Darmm Text Generation Kazakh v2

Darmm Kazakh v2 (Darmm/darmm-text-generation-kazakh-v2) is a significantly improved iteration of our Kazakh language model series. While v1 was built on synthetic data and mT5, v2 is built on organic, real-world data and the powerful Qwen 2.5 7B architecture.

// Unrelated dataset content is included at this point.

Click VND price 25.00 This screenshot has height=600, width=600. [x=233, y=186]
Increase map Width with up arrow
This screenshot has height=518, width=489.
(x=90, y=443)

This model is fine-tuned to understand and generate high-quality Kazakh text, with a focus on news articles, encyclopedic explanations, and general instruction following.

Key Improvements vs v1

Feature	v1 (Old)	v2 (New)
Base Model	`google/mt5-base` (580M)	`Qwen/Qwen2.5-Coder-7B-Instruct` (7B)
Data Source	Synthetic / Templates	Organic (Wikipedia + Egemen Qazaqstan)
Dataset Size	~5,000 synthetic pairs	~5,000 real articles (4895 samples)
Training	3 Epochs (CPU/Small GPU)	2.29 Epochs (A100 80GB, QLoRA)
Focus	Short structured answers	Long-form content generation

Usage

import torch
from peft import PeftModel
from transformers import AutoModelForCausalLM, AutoTokenizer, BitsAndBytesConfig

# 1. Config for 4-bit loading (Efficient)
bnb_config = BitsAndBytesConfig(
    load_in_4bit=True,
    bnb_4bit_compute_dtype=torch.float16,
    bnb_4bit_quant_type="nf4"
)

# 2. Load Base Model
base_model_name = "Qwen/Qwen2.5-Coder-7B-Instruct"
model = AutoModelForCausalLM.from_pretrained(
    base_model_name,
    quantization_config=bnb_config,
    device_map="auto"
)

# 3. Load Darmm v2 Adapter
adapter_name = "Darmm/darmm-text-generation-kazakh-v2"
model = PeftModel.from_pretrained(model, adapter_name)
tokenizer = AutoTokenizer.from_pretrained(base_model_name)

# 4. Generate
prompt_text = "Жасанды интеллект туралы мақала жаз." # Write an article about AI
prompt = f"### Instruction:\n{prompt_text}\n\n### Response:\n"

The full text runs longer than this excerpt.